Target pointing data.
+===+

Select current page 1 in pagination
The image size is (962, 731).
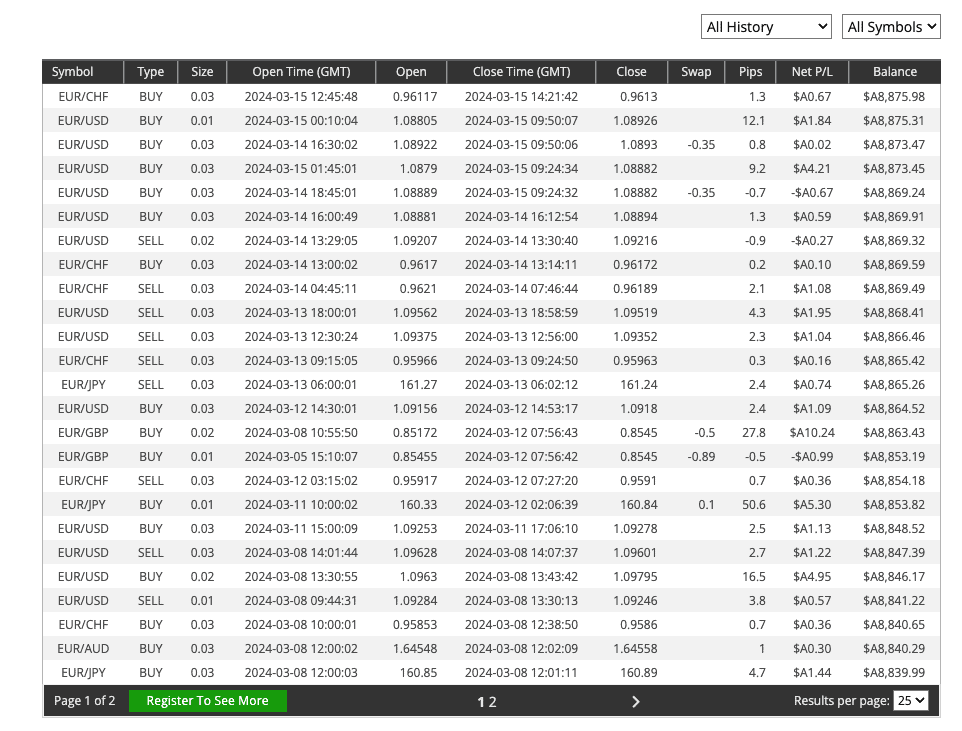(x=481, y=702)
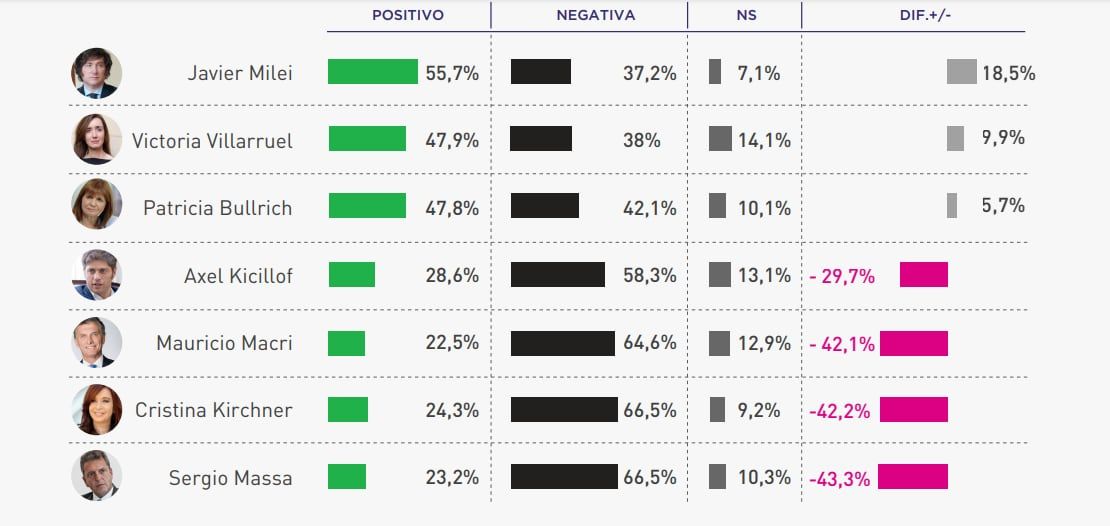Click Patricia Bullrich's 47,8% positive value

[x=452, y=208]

+===+

REQUIRED WORK. Reproduce the material above verbatim, line by line, leaving out the pictures.

TASK OUTPUT.
Select current page 1 in pagination
The image size is (962, 731).
(x=481, y=702)
Click Patricia Bullrich's 47,8% positive value

[x=452, y=208]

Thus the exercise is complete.